▸ Work order
Report each line below that carries the word "computer".

[Stored data entries]
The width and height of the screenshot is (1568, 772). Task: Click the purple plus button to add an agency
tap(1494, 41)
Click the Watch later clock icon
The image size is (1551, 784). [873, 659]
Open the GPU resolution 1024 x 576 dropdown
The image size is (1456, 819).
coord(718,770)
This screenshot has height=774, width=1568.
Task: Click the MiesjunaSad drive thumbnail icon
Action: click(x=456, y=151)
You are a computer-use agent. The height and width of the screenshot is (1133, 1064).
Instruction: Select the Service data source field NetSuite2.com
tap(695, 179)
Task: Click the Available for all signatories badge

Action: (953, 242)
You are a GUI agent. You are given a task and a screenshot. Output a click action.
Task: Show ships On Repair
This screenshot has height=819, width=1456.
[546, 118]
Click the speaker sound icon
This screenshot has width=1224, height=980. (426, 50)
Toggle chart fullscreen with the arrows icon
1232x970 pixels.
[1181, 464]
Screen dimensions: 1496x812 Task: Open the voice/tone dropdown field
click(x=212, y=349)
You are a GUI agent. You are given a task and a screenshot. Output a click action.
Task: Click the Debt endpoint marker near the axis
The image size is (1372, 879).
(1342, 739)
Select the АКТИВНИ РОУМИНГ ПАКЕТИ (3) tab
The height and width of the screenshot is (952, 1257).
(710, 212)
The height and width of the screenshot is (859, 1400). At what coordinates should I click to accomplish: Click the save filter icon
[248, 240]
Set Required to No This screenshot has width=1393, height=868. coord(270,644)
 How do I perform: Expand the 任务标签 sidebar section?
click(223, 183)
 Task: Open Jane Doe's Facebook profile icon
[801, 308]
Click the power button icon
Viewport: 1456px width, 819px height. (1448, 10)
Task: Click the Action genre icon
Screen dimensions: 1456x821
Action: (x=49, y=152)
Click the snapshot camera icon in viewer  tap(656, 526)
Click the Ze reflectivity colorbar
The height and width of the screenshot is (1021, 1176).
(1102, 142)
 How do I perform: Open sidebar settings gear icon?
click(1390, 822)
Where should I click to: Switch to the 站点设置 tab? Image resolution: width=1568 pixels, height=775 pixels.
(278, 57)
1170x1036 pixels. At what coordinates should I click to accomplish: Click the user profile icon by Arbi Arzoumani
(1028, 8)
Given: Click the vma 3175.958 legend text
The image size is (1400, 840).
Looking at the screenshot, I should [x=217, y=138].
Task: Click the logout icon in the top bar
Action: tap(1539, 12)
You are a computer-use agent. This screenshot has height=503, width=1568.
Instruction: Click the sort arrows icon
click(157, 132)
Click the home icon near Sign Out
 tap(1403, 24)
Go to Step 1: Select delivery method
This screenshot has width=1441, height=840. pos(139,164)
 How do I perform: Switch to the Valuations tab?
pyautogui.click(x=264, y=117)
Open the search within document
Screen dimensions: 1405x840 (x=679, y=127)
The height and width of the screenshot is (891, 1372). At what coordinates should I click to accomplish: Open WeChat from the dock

▸ Answer to this problem
You are a computer-use agent. The height and width of the screenshot is (1133, 1064).
You are a computer-use agent. This screenshot has height=503, width=1568.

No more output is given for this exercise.